You will be required to check vitals (pulse and breathing), the ones in the most danger are the ones that are the quietest.
If they are unconscious you must check their airway, breathing and circulation (ABC).
Airway: This means you make sure the airway is clear
Breathing: Check if they are breathing
Circulation: Check if they have a pulse and/or are bleeding. If they have no pulse, you must start CPR.
A set of CPR (/e cpr for the emote) consists of: 30 compressions to the chest, followed by 2 breaths, followed by checking their vitals. If they regain a pulse, stop CPR.
To perform CPR follow these steps:
- 3 sets of CPR (30 compressions and 2 breaths) – checking vitals between each round
- A shot of adrenaline
- 4th set of CPR (compressions and breaths) – check Vitals
- 1st Shock with AED (clear people around the patient, shoot them with your taser, check their vitals)
- 5th set of CPR (compressions and breaths)
- Declare your final (2nd) round of AED. If no pulse is to be found after that, complete the final set of compressions – check vitals and then record the city time as the time of death (TOD).
You will be asked to treat numerous gunshot wounds (GSWs) and stabbings. Below is the correct method for dealing with them:
Clean, gauze, bandage
- Clean with saline
- Pack the wound with gauze
- Bandage the wounds
Sometimes, you will need to take your patient to the hospital.
C-Collar, spinal board, ambulance
- Put a c-collar around the patient’s neck
- Secure them to a spinal board (make them aware that they will not be able to move whilst on the spinal board)
- Load them into the back of the ambulance, hook them up to a heart rate monitor if you are concerned about their pulse.
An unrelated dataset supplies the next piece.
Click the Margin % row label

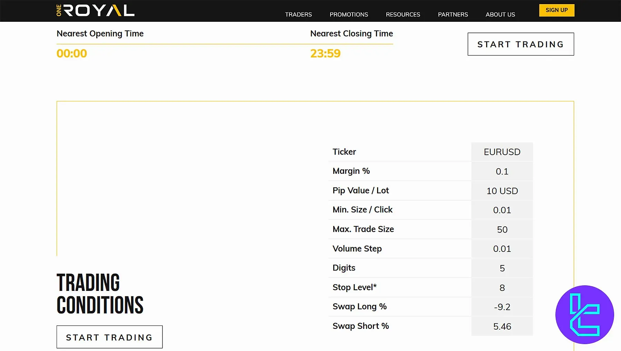[351, 171]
You will be asked to use some 10 codes. Below are the ones most commonly used:
10-04 – Acknowledged
11-99 – Medic/Officer down (these calls take priority).
10-41 – Coming on duty
10-42 – Coming off duty
10-47 – Injured patient
10-52 – Ambulance needed
10-76 – Enroute
You will see various levels of injury when examining patients.To treat these various levels of injury keep in mind the following:
Ibuprofen: Used when the injuries are minor.
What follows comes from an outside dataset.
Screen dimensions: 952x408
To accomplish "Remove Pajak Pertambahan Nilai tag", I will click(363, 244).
Hydrocodone: Narcotic, used for moderate pain
Morphine (only command will carry this): Very strong narcotic, used only for severe pain.
One of the other common injuries you will come across is burns. Below is the following procedure for burns:
1st: Burn cream. 2nd: Burn cream, IV, bandage. 3rd: Burn dressing, IV, transport
When treating burns it’s important to remember the following:
- 1st degree burns: Think sunburn. Do NOT bandage this. Apply cooling burn cream.
- 2nd degree burns: These create blisters. Very painful, (tasering someone will cause a 2nd degree burn).
- Apply burn cream liberally
- Give IV fluids and offer strong pain medicine
- Bandage with film dressing.
- 3rd degree burns: Apply a burns dressing, put an IV in with saline and pain relief, transport to hospital.
- Usually it requires additional treatment at the hospital.